__Problem details__:
Search the records for the string "this" and copy every line in which it appears.

__Source records__:
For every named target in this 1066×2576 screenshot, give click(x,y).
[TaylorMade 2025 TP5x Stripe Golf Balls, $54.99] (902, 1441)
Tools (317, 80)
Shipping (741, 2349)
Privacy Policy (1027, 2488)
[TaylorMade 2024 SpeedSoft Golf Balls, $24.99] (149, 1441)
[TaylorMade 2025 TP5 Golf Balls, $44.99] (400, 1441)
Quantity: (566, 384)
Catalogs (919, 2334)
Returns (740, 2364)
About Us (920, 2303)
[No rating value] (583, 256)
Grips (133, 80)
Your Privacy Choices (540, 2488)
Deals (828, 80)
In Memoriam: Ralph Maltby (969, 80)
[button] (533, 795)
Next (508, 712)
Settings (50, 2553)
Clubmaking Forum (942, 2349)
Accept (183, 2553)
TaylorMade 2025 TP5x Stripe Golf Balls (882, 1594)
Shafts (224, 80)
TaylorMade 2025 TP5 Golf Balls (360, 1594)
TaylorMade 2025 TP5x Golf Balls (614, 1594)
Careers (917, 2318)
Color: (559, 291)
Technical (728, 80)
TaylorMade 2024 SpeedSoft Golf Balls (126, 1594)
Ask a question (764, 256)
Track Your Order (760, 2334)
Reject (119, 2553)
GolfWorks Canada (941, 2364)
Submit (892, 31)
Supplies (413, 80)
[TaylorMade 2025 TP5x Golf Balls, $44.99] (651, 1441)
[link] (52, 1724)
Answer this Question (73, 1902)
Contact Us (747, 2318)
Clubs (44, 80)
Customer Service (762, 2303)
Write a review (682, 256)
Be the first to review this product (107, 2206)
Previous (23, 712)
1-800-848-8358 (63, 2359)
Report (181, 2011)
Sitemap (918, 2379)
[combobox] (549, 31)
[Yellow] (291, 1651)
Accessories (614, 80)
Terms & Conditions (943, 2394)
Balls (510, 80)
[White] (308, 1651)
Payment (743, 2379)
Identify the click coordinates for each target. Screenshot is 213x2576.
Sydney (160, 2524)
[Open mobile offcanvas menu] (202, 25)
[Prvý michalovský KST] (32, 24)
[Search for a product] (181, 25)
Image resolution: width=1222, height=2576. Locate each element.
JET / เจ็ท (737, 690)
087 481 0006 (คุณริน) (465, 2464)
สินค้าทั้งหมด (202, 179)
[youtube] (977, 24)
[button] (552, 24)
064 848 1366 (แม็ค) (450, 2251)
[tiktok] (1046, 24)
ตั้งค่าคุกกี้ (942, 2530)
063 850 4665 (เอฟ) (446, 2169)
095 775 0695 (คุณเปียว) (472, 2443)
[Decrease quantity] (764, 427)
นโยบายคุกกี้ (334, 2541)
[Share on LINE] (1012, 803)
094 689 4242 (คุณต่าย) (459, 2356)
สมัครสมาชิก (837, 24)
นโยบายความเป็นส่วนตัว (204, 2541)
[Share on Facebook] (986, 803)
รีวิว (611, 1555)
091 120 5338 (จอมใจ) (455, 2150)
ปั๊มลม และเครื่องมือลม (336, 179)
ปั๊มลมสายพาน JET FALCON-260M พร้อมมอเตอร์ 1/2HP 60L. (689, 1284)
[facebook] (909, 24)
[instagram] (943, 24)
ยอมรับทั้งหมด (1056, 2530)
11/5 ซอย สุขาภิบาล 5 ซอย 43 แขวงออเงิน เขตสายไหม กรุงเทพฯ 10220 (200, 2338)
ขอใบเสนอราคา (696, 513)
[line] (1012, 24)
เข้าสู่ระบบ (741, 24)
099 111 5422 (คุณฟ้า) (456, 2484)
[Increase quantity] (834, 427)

__Reply__:
For every named target in this 1066×2576 screenshot, give click(x,y).
Answer this Question (73, 1902)
Be the first to review this product (107, 2206)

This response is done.